→ **Text**
Letter to the Editor: Franklin Man Pays Tribute to Fallen Patriots

Issue Date: 
September, 2018
Article Body: 

Dear Editor:
I was honored to join Franklin’s Anthony Gromelski in a wreath laying ceremony at the Tomb of the Unknown Soldier at Arlington Ceremony in Washington, DC. Anthony is the Great Incohonee of the Improved Order of Red Men, America’s oldest fraternal organization which traces its origins back to 1765 and is descended from the Sons of Liberty. This was the 56th Annual Red Men’s Day at the Tomb and an opportunity to pay tribute to fallen patriots.
The Tomb of the Unknown Soldier in Arlington National Cemetery is hallowed ground. It stands atop a hill overlooking Washington, D.C. The white marble sarcophagus has a flat-faced form and is relieved at the corners and along the sides by neo-classic pilasters, or columns, set into the surface. Sculpted into the east panel which faces Washington, D.C., are three Greek figures representing Peace, Victory, and Valor. The six wreaths, three sculpted on each side, represent the six major campaigns of World War I. Inscribed on the back of the Tomb are the words:
Here rests in honored glory an American soldier known but to God.
The Tomb sarcophagus was placed above the grave of the Unknown Soldier of World War I. West of the World War I Unknown are the crypts of unknowns from World War II, Korea and Vietnam. Those three graves are marked with white marble slabs flush with the plaza.
An Honor Guard keeps 24-hour vigil over the site, 365 days per year to honor all American service members who have fallen but who have not been identified.
The gift of flowers at memorial sites like this bespeak both the beauty and the brevity of life and evoke memories of other days. And we pay our respects and demonstrate that we never forget the heroes who have fallen in defense of our nation.
Participating in the wreath laying ceremony was a tremendous honor, and I felt awed by the enormity of what we encountered standing before the remains of Unknowns who nobly served. They were called to be part of something bigger than themselves. They were ordinary people who responded in extraordinary ways in extreme times. They rose to the nation’s call because they wanted to protect a nation which has given them and us, so much. They pledged to fight for us, protect others, and pay the ultimate sacrifice.

→ **Stated goal**
Reproduce word for word the passage of the letter on the Tomb of the Unknown Soldier, from "The Tomb of the Unknown Soldier in" up to and including "but to God.".

→ **Data provided**
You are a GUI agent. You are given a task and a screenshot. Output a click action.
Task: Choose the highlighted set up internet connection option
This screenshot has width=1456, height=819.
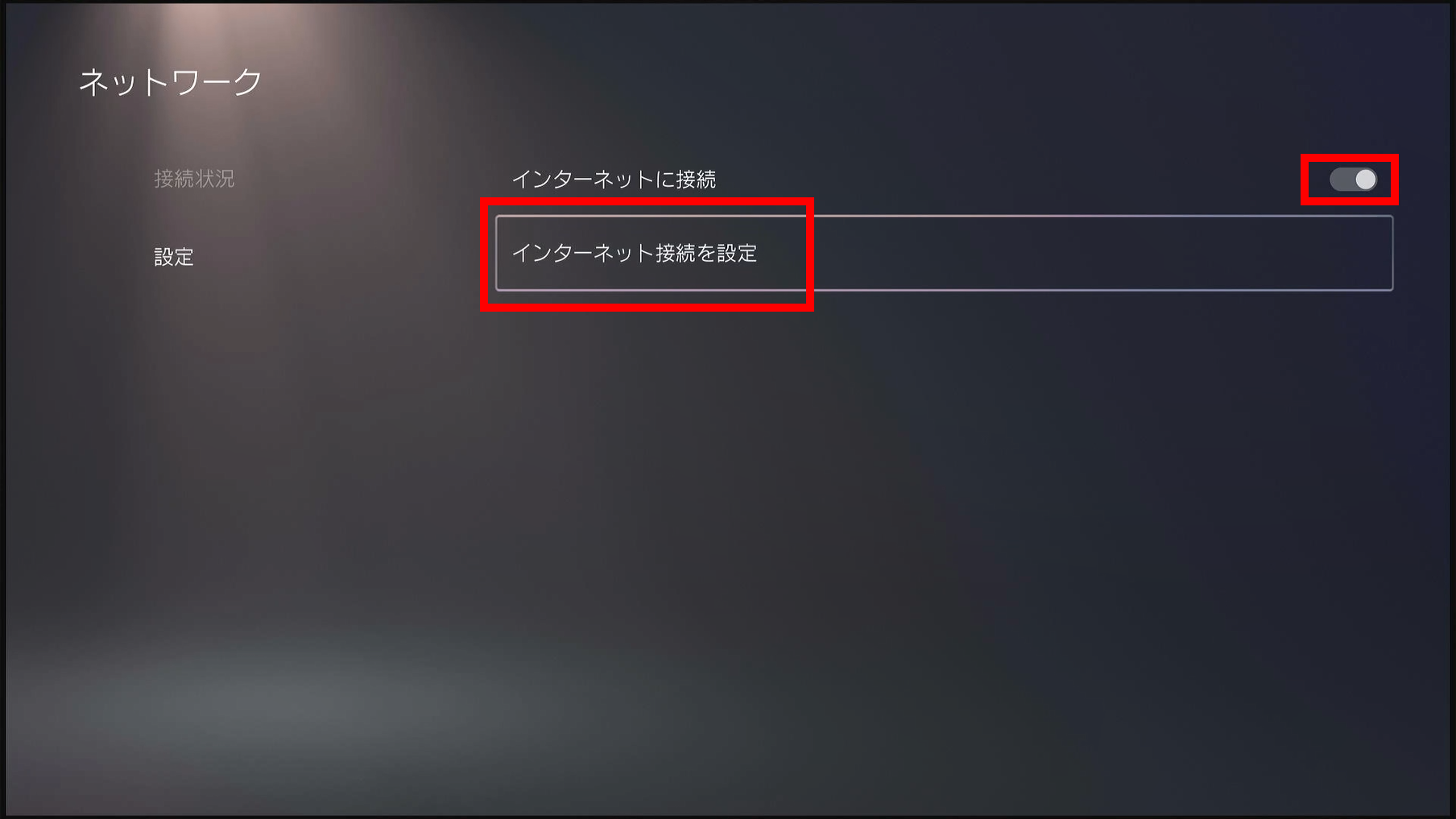(x=944, y=253)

→ **Result below**
The Tomb of the Unknown Soldier in Arlington National Cemetery is hallowed ground. It stands atop a hill overlooking Washington, D.C. The white marble sarcophagus has a flat-faced form and is relieved at the corners and along the sides by neo-classic pilasters, or columns, set into the surface. Sculpted into the east panel which faces Washington, D.C., are three Greek figures representing Peace, Victory, and Valor. The six wreaths, three sculpted on each side, represent the six major campaigns of World War I. Inscribed on the back of the Tomb are the words:
Here rests in honored glory an American soldier known but to God.